AIM OF THE TASK ▸ The copy you produce must hold every record exactly, and none of the images.
*** DATA TO PROCESS ***
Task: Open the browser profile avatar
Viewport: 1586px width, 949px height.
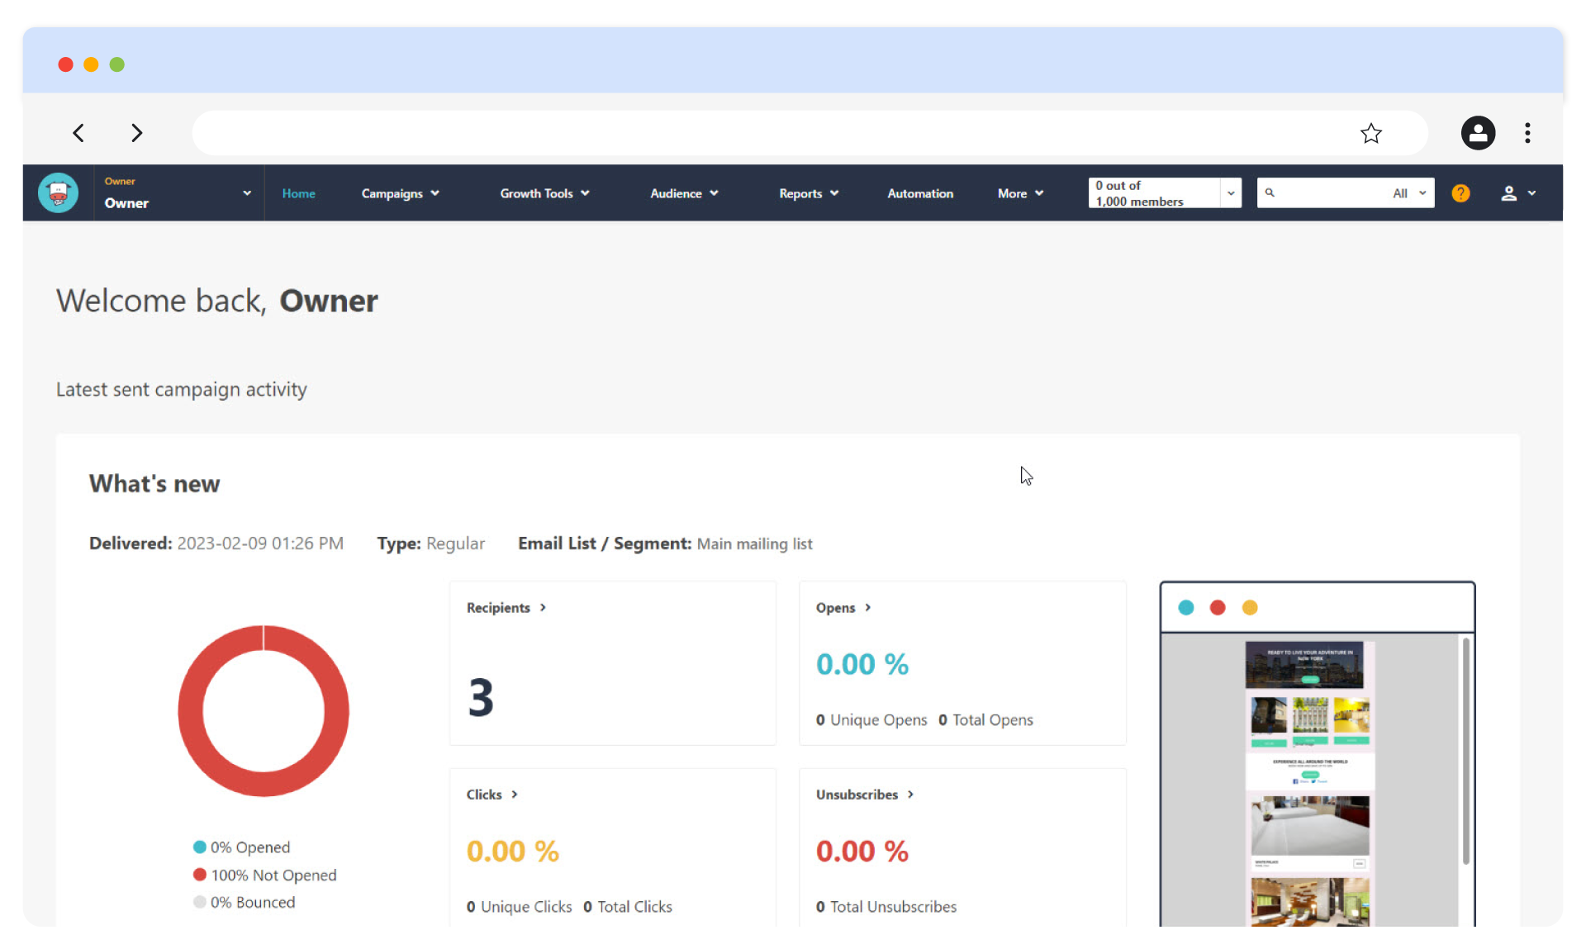Action: pos(1478,133)
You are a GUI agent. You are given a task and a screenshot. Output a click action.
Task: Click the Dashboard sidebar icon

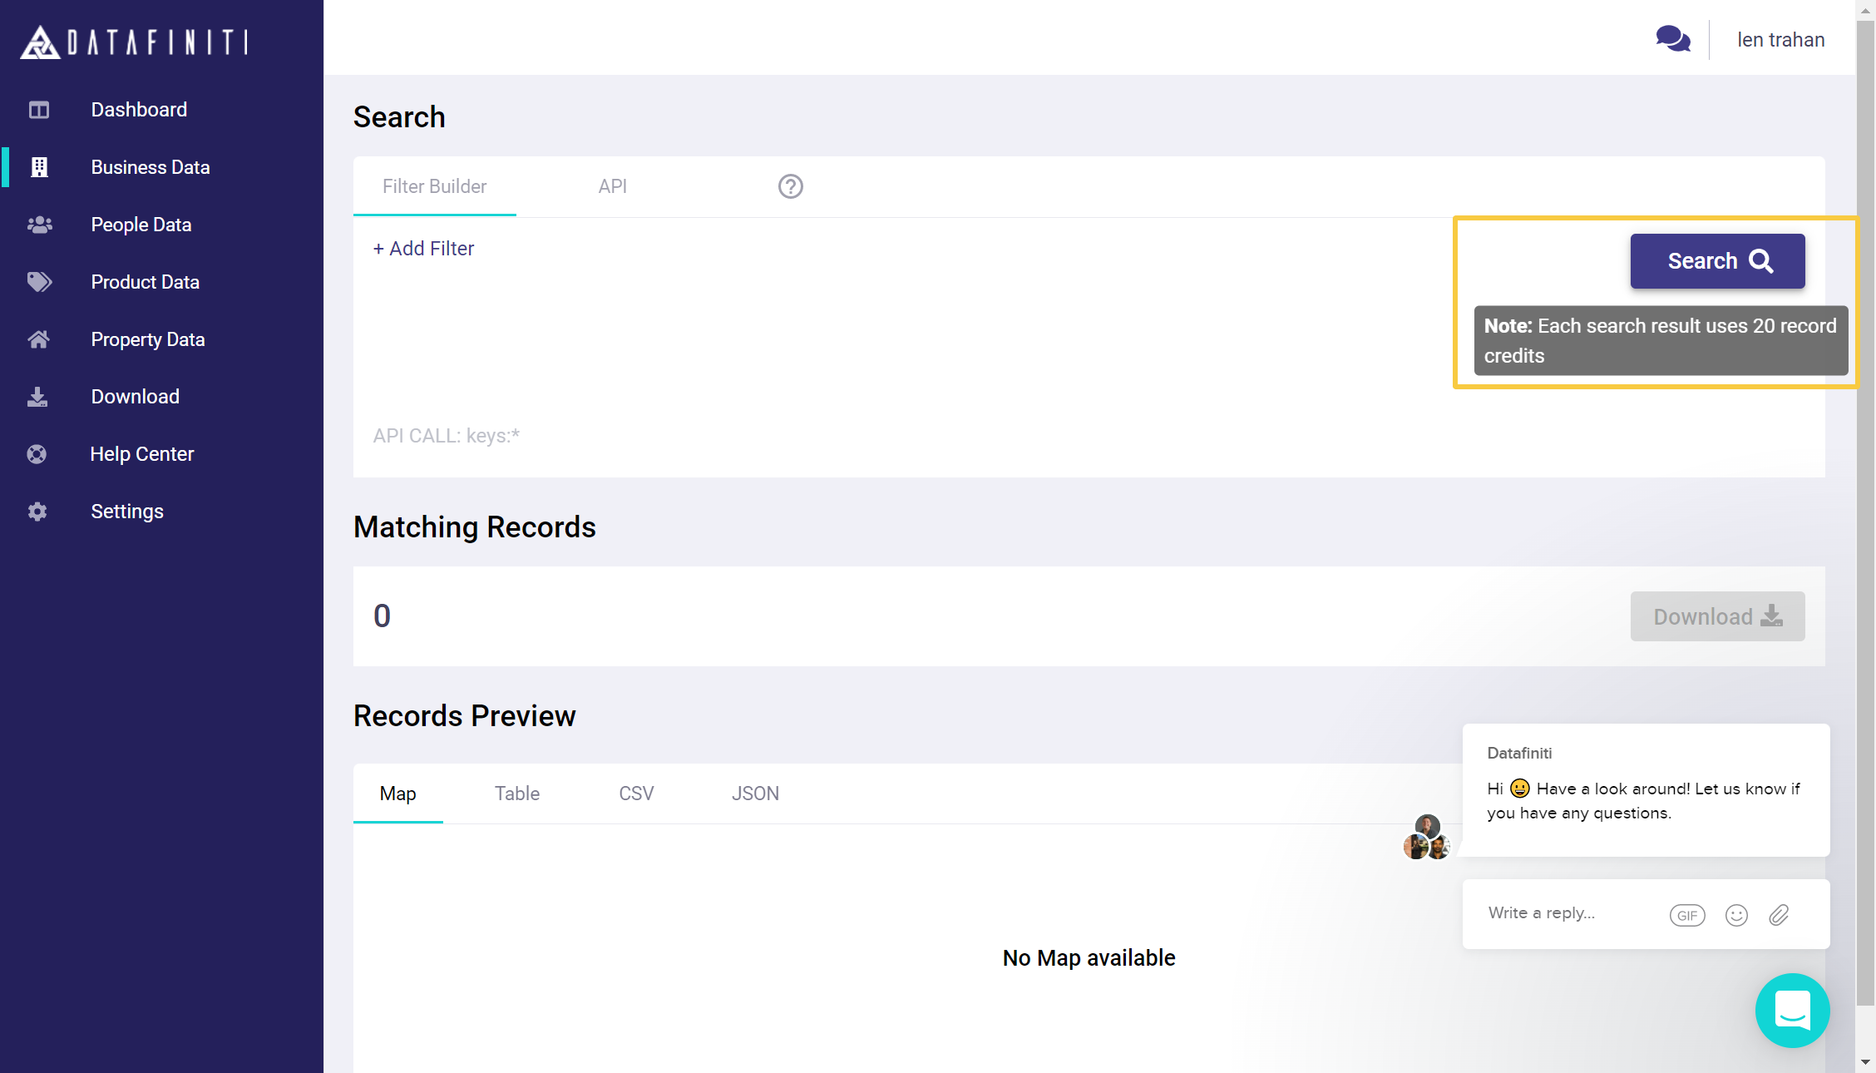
***
OUTPUT OF THE TASK ▸
Task: Open the browser profile avatar
Viewport: 1586px width, 949px height.
Action: pos(1478,133)
You are a GUI agent. You are given a task and a screenshot. Output a click action.
Task: Click the Dashboard sidebar icon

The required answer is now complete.